Required work:
Write out the following listing's lines from the one with "[MAGNESIE GYMWAY Carton" to the one with "SOKOLS (149, 302)", exactly, with both included and no others.

Given entries:
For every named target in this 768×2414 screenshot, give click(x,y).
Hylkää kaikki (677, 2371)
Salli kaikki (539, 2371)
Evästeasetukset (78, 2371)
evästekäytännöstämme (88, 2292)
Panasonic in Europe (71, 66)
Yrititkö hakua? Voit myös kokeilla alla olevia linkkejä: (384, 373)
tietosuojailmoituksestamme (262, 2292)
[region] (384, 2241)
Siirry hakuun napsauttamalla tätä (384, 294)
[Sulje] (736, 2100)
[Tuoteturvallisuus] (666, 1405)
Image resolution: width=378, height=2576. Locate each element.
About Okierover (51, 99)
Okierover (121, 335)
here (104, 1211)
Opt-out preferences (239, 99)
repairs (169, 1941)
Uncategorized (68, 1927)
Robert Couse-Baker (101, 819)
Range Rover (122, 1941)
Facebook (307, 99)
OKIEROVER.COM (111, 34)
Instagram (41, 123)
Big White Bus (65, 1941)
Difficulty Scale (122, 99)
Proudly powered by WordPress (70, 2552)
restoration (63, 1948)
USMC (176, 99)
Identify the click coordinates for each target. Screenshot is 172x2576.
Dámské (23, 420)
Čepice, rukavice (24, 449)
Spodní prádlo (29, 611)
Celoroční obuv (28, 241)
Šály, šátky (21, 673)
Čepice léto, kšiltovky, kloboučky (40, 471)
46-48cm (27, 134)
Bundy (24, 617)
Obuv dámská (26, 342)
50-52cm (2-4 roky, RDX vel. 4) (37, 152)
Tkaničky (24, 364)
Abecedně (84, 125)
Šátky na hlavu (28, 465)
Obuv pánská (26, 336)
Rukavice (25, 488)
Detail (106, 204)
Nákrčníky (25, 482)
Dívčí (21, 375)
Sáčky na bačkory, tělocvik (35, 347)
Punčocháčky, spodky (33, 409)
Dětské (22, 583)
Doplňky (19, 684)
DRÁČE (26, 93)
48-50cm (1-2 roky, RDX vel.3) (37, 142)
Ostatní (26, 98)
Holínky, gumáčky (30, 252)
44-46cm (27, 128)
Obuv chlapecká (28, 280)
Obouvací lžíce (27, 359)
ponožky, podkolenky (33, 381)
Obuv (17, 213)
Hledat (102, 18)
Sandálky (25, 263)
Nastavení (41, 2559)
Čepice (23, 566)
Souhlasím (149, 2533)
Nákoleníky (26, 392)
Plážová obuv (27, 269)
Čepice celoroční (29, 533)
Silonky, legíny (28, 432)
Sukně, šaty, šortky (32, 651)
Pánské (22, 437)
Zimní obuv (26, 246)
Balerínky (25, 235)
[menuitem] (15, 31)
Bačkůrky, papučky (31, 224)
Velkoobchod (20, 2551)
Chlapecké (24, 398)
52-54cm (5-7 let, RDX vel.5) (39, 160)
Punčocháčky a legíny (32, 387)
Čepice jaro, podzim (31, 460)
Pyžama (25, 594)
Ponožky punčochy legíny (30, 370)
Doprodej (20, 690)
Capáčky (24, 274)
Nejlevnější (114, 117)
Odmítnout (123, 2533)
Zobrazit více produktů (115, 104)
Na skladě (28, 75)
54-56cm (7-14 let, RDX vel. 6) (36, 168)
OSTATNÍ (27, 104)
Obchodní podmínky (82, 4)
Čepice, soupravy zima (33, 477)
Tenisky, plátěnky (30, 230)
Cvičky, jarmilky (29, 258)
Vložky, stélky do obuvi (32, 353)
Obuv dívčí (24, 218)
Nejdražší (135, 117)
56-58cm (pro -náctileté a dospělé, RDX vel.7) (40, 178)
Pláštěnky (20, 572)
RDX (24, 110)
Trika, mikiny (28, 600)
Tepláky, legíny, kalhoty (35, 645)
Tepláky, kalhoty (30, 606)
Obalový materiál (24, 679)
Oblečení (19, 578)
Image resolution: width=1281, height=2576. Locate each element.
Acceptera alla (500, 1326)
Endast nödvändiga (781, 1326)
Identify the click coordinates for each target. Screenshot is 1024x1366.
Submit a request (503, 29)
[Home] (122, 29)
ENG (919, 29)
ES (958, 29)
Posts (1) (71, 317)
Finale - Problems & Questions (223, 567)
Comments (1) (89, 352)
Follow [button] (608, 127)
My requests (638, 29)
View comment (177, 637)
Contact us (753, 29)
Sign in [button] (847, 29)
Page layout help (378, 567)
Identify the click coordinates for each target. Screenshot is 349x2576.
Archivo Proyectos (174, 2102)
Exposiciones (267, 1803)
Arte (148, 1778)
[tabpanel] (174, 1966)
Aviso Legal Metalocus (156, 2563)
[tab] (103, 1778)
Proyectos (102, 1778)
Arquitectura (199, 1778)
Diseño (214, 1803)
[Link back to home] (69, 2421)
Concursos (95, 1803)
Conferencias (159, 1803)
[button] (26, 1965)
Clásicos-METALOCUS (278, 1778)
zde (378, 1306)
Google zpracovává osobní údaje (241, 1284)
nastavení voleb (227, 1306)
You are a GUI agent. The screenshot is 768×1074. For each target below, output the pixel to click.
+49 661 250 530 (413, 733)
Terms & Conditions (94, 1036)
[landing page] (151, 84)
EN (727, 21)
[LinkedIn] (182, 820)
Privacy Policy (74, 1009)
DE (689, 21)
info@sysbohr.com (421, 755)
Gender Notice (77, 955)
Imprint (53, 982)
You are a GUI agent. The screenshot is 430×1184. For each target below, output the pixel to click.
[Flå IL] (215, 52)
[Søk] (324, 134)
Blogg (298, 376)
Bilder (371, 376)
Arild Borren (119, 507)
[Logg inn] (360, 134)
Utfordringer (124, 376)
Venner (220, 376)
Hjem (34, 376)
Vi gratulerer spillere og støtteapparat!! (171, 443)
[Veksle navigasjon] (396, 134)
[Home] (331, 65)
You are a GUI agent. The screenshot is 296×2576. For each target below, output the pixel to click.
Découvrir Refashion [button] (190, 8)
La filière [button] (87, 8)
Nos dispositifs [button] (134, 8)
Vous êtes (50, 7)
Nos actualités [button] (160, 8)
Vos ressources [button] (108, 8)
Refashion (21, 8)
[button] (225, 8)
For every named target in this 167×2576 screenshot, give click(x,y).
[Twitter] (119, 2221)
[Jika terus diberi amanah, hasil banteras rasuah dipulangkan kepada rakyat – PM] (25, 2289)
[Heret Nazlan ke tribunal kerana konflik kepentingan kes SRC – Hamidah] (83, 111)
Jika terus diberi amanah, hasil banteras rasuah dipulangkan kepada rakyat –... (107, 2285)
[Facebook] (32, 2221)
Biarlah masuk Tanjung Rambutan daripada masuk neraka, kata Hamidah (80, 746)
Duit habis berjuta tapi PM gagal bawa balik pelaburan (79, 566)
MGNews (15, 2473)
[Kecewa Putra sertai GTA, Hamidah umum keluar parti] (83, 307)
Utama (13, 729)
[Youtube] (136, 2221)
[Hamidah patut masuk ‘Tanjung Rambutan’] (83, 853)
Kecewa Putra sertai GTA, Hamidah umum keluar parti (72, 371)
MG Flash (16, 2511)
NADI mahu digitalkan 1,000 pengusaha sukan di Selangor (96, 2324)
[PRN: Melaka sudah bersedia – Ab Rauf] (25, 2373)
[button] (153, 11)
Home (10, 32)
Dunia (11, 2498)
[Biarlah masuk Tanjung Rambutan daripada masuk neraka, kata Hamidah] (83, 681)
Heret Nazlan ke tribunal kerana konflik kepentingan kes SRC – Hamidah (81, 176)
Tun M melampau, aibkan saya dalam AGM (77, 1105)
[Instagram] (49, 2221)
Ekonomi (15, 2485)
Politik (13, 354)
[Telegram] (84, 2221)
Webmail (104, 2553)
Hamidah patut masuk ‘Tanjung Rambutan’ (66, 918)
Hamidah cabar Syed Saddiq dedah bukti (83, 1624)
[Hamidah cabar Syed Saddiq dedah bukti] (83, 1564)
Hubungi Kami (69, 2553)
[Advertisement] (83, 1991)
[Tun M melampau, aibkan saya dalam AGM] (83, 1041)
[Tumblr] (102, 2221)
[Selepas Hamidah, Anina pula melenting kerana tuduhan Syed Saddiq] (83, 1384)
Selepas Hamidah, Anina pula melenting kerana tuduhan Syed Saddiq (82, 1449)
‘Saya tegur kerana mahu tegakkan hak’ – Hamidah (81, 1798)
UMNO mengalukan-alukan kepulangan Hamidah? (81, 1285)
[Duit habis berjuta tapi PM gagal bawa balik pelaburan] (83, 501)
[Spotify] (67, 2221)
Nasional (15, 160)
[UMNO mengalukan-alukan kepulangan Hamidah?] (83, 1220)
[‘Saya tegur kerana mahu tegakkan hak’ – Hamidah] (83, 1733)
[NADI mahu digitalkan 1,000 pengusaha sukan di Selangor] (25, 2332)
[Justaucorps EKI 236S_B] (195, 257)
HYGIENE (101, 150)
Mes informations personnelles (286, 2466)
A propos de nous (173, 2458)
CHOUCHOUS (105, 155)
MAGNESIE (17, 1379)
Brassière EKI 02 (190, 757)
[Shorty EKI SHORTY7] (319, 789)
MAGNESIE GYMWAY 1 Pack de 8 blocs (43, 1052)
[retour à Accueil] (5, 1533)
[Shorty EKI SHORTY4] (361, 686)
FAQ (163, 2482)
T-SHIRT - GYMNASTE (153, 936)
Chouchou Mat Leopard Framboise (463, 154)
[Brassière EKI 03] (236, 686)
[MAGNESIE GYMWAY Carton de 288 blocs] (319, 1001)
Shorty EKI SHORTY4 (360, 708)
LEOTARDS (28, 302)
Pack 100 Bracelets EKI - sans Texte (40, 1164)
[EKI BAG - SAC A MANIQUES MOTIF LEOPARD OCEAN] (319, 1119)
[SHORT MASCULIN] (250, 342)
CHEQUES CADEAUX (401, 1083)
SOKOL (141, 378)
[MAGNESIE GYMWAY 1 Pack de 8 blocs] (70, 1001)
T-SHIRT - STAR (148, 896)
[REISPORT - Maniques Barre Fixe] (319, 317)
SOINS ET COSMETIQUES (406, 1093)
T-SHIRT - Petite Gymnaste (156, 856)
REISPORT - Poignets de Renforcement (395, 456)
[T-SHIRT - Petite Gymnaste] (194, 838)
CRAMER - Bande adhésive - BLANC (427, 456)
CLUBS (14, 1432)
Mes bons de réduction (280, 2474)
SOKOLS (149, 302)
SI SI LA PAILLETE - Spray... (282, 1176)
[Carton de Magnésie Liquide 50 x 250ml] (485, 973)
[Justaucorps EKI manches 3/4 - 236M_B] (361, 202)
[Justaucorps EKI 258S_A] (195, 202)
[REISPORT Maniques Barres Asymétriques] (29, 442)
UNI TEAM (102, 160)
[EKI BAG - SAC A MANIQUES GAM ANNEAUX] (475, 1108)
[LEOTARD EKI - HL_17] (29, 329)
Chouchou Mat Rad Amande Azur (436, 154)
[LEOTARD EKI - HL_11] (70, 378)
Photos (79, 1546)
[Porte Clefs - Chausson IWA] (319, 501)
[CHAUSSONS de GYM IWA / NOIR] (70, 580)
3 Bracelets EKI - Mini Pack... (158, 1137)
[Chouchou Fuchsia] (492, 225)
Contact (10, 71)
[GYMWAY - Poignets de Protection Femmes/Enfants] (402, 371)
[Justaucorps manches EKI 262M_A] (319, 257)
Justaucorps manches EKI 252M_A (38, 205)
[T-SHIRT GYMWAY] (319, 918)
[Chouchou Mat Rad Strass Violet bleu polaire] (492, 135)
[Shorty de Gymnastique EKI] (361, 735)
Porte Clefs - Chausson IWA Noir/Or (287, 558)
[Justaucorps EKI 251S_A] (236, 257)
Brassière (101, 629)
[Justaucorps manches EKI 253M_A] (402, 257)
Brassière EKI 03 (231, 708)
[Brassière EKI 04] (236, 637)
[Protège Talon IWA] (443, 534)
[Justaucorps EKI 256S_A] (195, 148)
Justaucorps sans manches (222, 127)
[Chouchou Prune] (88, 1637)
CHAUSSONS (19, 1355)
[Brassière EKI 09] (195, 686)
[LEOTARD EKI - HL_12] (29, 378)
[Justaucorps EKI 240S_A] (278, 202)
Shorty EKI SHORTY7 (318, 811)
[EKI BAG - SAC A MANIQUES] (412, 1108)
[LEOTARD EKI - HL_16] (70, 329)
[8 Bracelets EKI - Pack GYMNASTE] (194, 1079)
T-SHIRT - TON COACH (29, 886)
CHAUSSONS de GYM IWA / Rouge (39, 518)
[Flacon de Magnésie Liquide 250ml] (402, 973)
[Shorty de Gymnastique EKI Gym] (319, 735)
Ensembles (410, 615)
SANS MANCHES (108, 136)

Problem solution:
[MAGNESIE GYMWAY Carton de 288 blocs] (319, 1001)
Shorty EKI SHORTY4 (360, 708)
LEOTARDS (28, 302)
Pack 100 Bracelets EKI - sans Texte (40, 1164)
[EKI BAG - SAC A MANIQUES MOTIF LEOPARD OCEAN] (319, 1119)
[SHORT MASCULIN] (250, 342)
CHEQUES CADEAUX (401, 1083)
SOKOL (141, 378)
[MAGNESIE GYMWAY 1 Pack de 8 blocs] (70, 1001)
T-SHIRT - STAR (148, 896)
[REISPORT - Maniques Barre Fixe] (319, 317)
SOINS ET COSMETIQUES (406, 1093)
T-SHIRT - Petite Gymnaste (156, 856)
REISPORT - Poignets de Renforcement (395, 456)
[T-SHIRT - Petite Gymnaste] (194, 838)
CRAMER - Bande adhésive - BLANC (427, 456)
CLUBS (14, 1432)
Mes bons de réduction (280, 2474)
SOKOLS (149, 302)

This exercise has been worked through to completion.